AK Bakanlar Komitesi, üye devletlere karşı hafiften daha ağıra doğru giden bir dizi yaptırım uygulayabilmektedir. Benzer bir şekilde Türkiye'nin AK organlarında oy hakkının kısıtlanması, Türk personel istihdam edilmemesi, ziyaretlerin iptali ya da yapılmaması, üyeliğinin sorgulanması gibi bir dizi yaptırım gündeme gelebilecektir.
Ancak, Komite'nin içine düştüğü ciddi çelişki, bazı devletlerin bazı AİHM kararlarını uygulamamasını uzun süre bir nevi "tolere ediyor" olmasıdır.

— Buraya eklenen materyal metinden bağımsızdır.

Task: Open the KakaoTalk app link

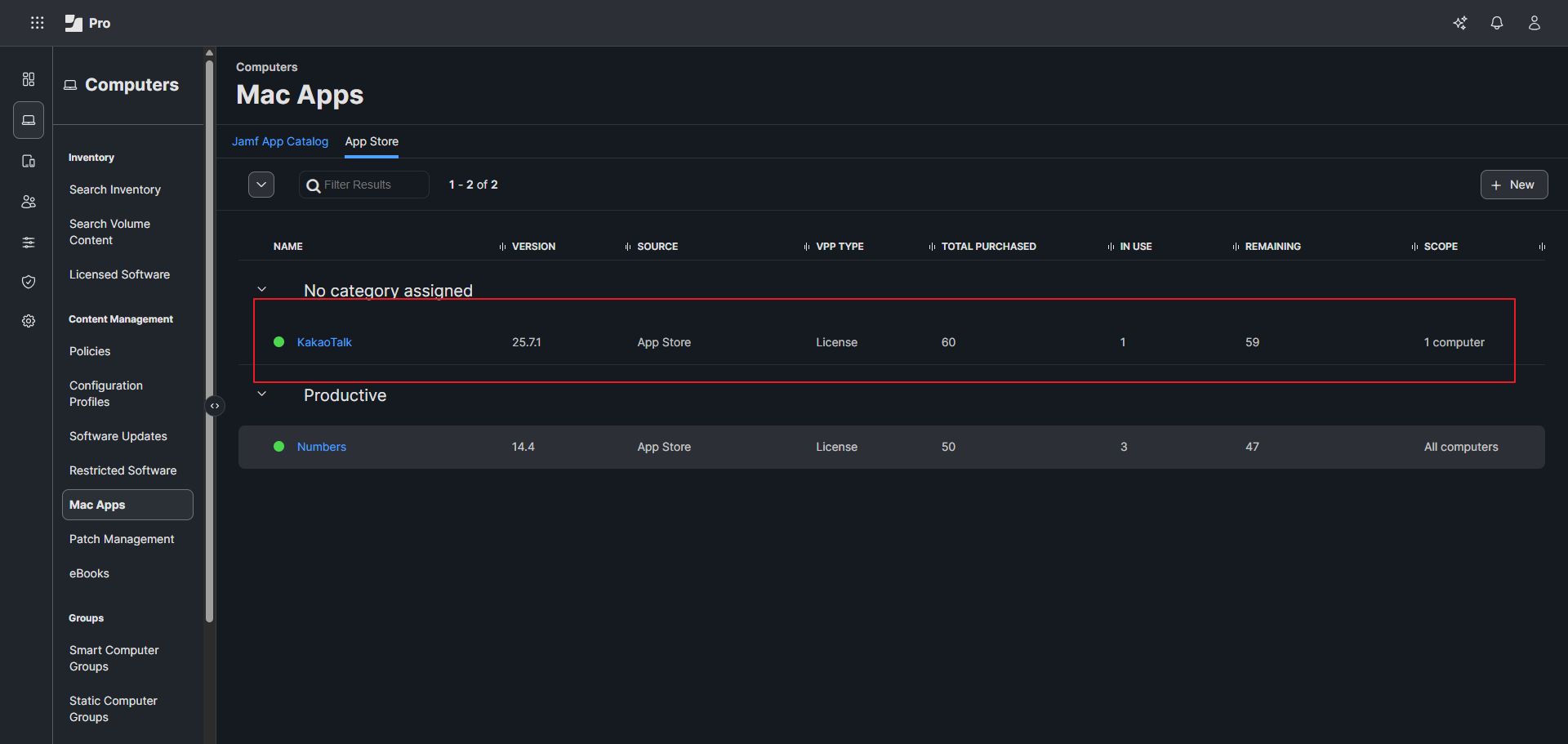Action: pyautogui.click(x=324, y=342)
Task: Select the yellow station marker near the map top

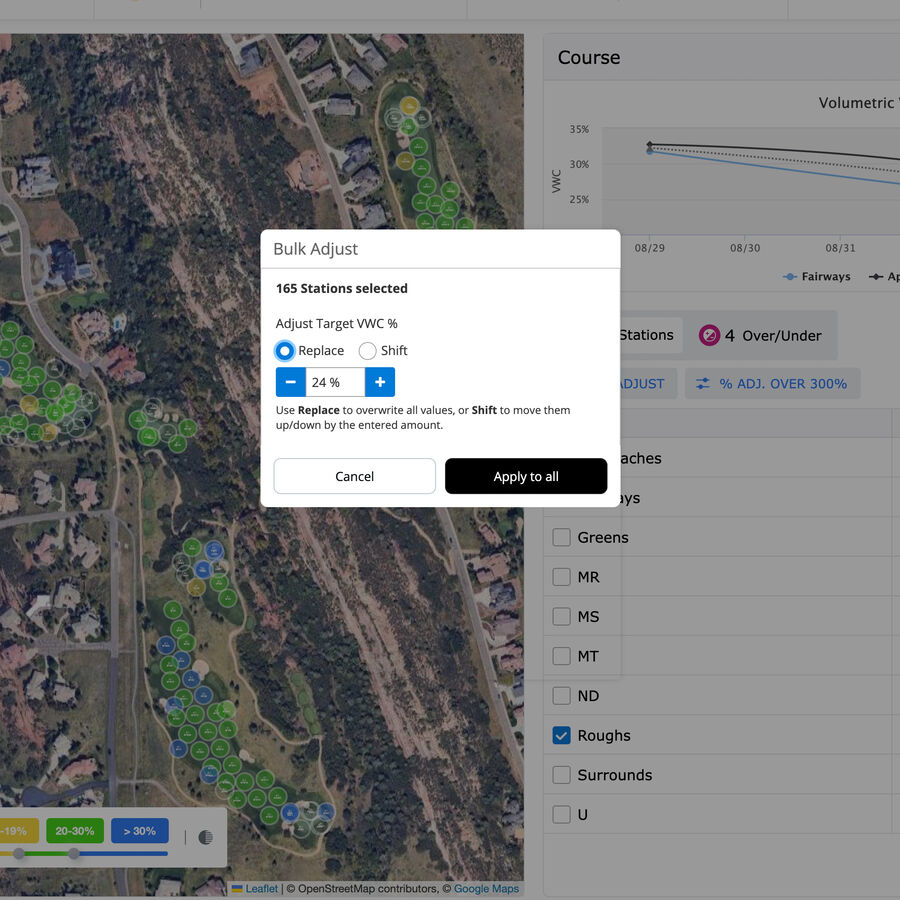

Bu durum, AK Bakanlar Komitesi'nin Türkiye'ye karşı aldığı Kavala ile ilgili kararını ya da tutumunu ciddi anlamda taraflı göstermektedir. Örneğin Komite, Batı Trakya'da Türk dernekleri ile ilgili açılan davalarda haksız bulunan Yunanistan'ın, ilgili AİHM kararlarını uygulaması gerektiği yönünde 2008'den beri çağrı yaparken, halihazırda bir ihlal süreci başlatmış yani Mahkeme'ye başvurmuş değildir. Yunanistan, Batı Trakya'daki Türk azınlık tarafından kurulan bazı dernekleri, Türklerin etnik azınlık olduğu görüşünü savunmak amacıyla kuruldukları iddiasıyla faaliyetlerine izin vermemiş ve kapatmıştı. Kaldı ki Komite, AİHM kararlarını yerine getirmeyen ülkeler arasında İngiltere, Fransa ya da Rusya gibi ülkeler de bulunmaktayken, ihlal sürecini son dönemlerde sadece Azerbaycan'a karşı işleterek, bu konudaki tutumunun oldukça siyasi olduğunu göstermiş oldu.

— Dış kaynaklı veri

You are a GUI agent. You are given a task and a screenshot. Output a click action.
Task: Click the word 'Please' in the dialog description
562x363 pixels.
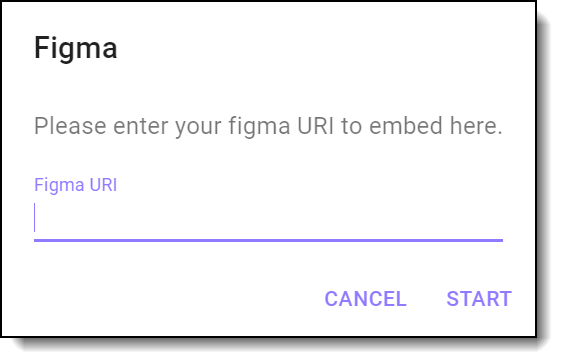point(70,126)
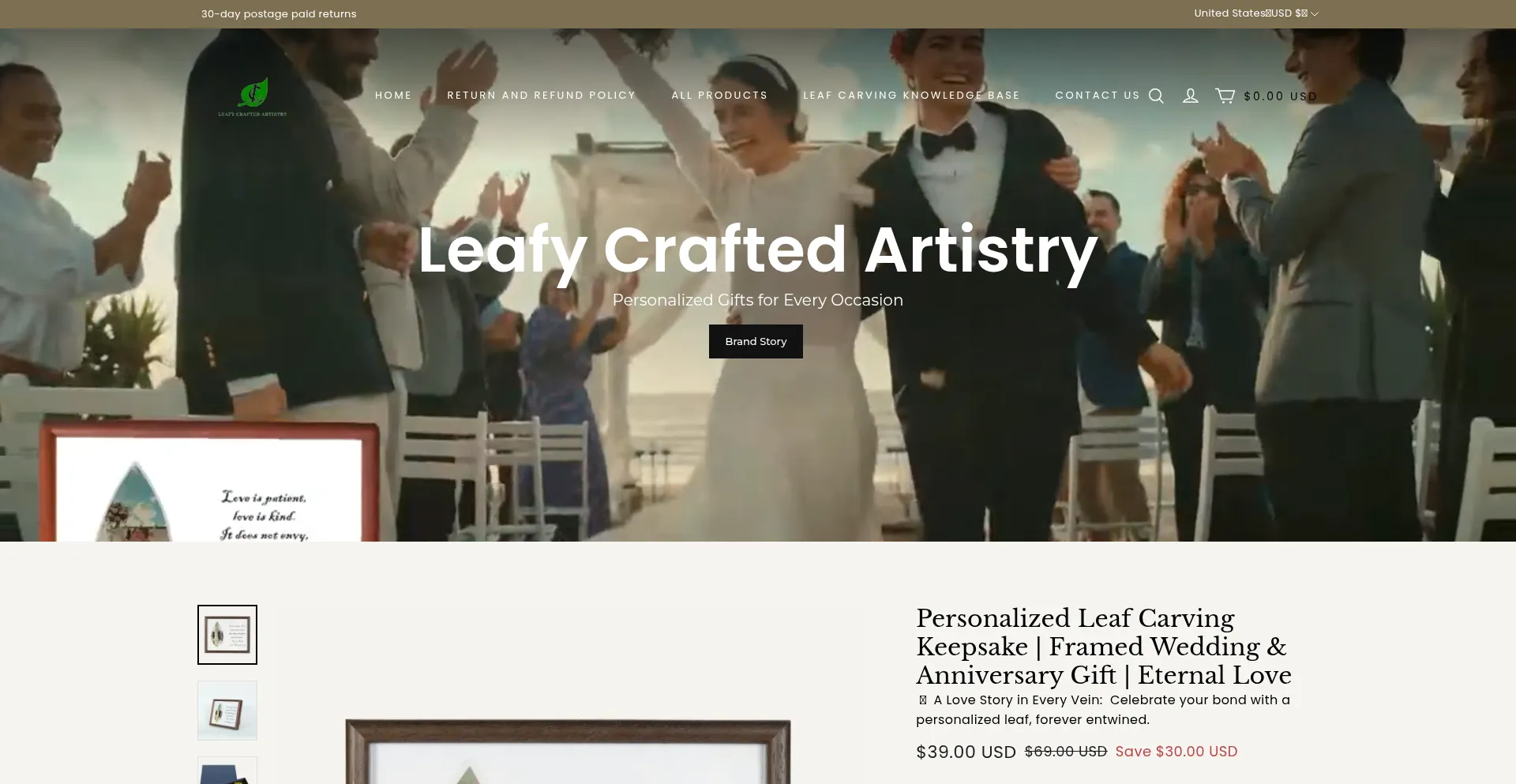1516x784 pixels.
Task: Click the 30-day postage paid returns text
Action: coord(279,14)
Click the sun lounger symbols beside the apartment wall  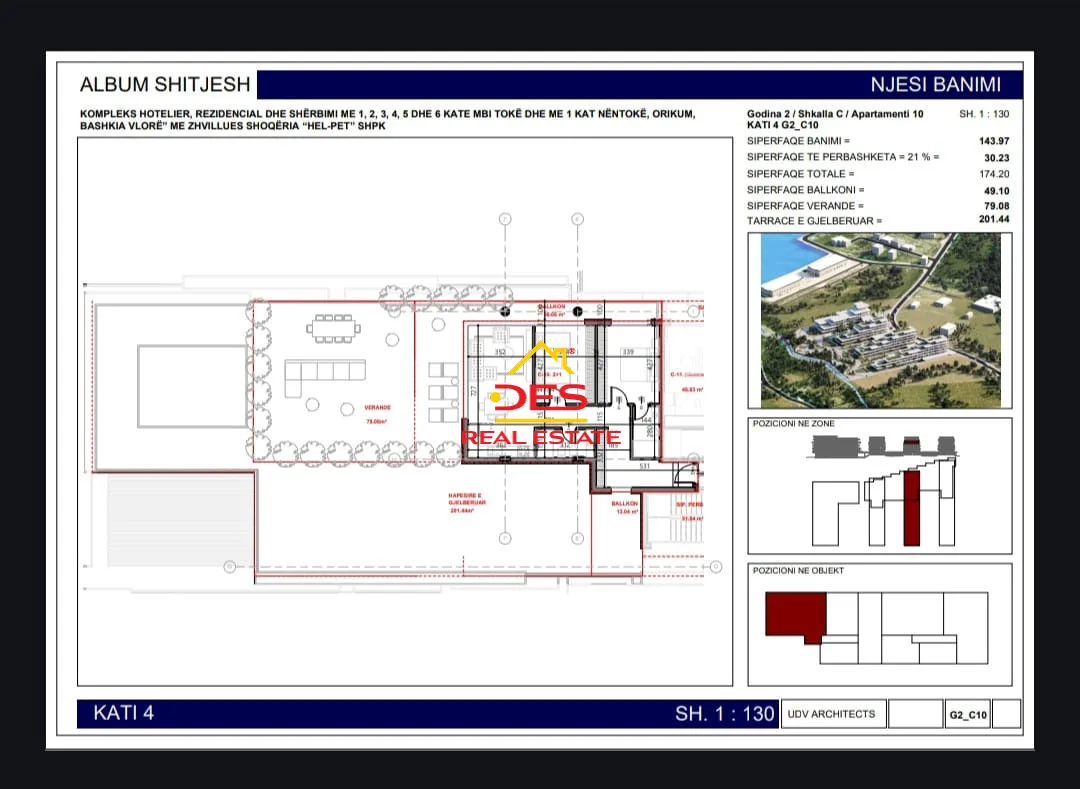(444, 392)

Öncelikle Türkiye, Kavala'nın ilk yargılandığı Gezi Davası'nda 18 Şubat 2020 tarihinde beraat ettiğinden serbest bırakıldığını, şu an devam eden tutukluluğunun bir başka davada yargılandığı için olduğunu, dolayısı ile AİHM kararını aslında yerine getirdiğini iddia etmektedir. İkinci olarak, Türk Dışişleri Bakanlığı, Komite'nin kararına dair yaptığı açıklamada "tarafgir ve seçici tutum" ifadelerini kullanmıştır.
Gerçekten de Komite'nin bu konudaki seçiciliği, özellikle Kavala Davası'na odaklanarak, diğer kararları gündeme almaması ile kendini açıkça göstermektedir. Öte yandan Komite'nin, Selahattin Demirtaş davasını da gündemine almış olması, yine taraflılık ve seçicilik örneğini göstermektedir.
AK Bakanlar Komitesi'nin 36. madde ile ilgili tutumu, bütün ülkelere eşit bir yaklaşım gösterebilmiş olsa idi, bu türden süreçlere "taraflı ve seçici" süreçler diye bakılmayabilirdi. Ancak Komite'nin tutumu tersi bir nitelik gösterdiğinden, bu tür kararları, Türkiye'de devam eden davalara siyasi müdahale olarak nitelenebilir.